Sequence dependent phase separation of protein-polynucleotide mixtures elucidated using molecular simulations.

Abstract

Ribonucleoprotein (RNP) granules are membraneless organelles (MLOs), which majorly consist of RNA and RNA-binding proteins and are formed via liquid–liquid phase separation (LLPS). Experimental studies investigating the drivers of LLPS have shown that intrinsically disordered proteins (IDPs) and nucleic acids like RNA and other polynucleotides play a key role in modulating protein phase separation. There is currently a dearth of modelling techniques which allow one to delve deeper into how polynucleotides play the role of a modulator/promoter of LLPS in cells using computational methods.
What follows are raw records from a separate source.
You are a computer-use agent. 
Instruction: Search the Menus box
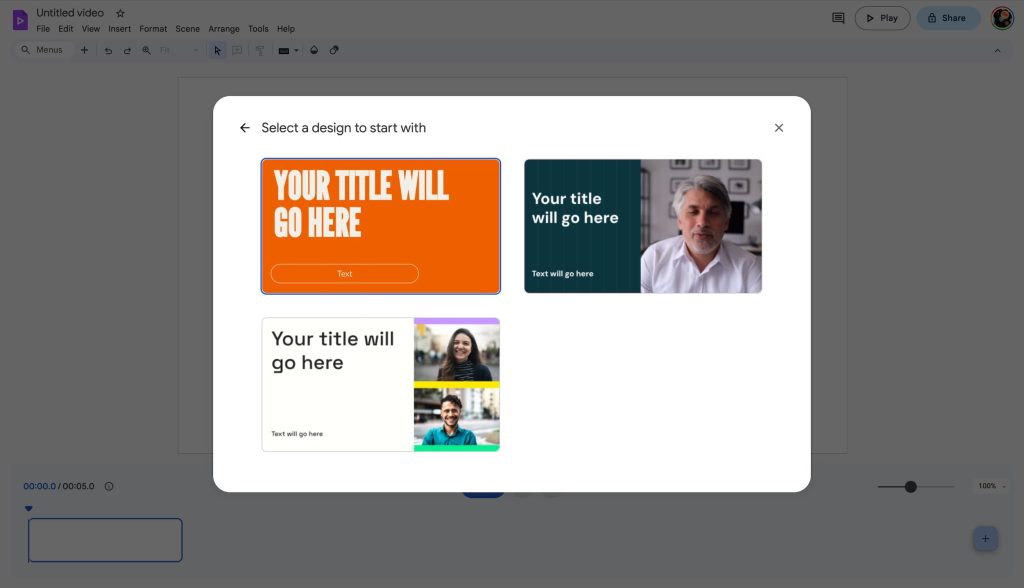point(42,50)
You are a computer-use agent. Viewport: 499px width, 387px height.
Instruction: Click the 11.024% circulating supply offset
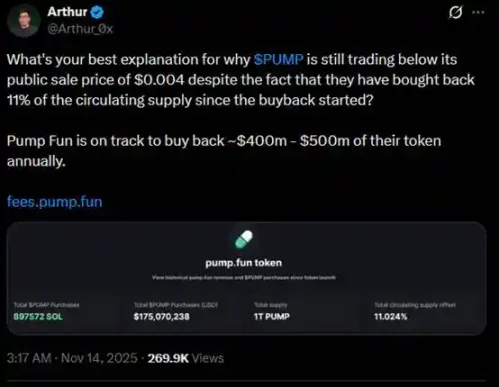[391, 316]
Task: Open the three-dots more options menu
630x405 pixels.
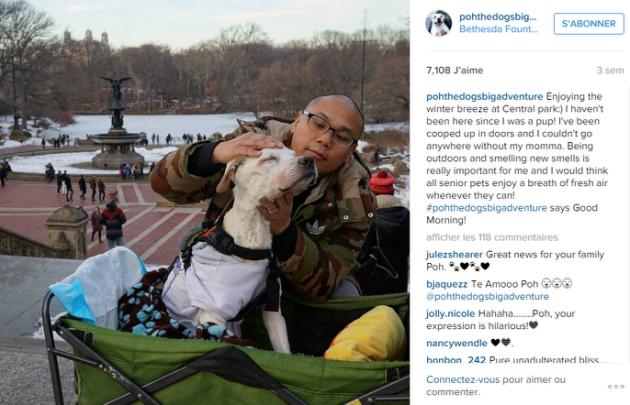Action: 616,387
Here, we present a coarse-grained polynucleotide model developed to fill this gap, which together with our recently developed HPS model for protein LLPS, allows us to capture the factors driving protein-polynucleotide phase separation. We explore the capabilities of the modelling framework with the LAF-1 RGG system which has been well studied in experiments and also with the HPS model previously. Further taking advantage of the fact that the HPS model maintains sequence specificity we explore the role of charge patterning on controlling polynucleotide incorporation into condensates. With increased charge patterning we observe formation of structured or patterned condensates which suggests the possible roles of polynucleotides in not only shifting the phase boundaries but also introducing microscopic organization in MLOs.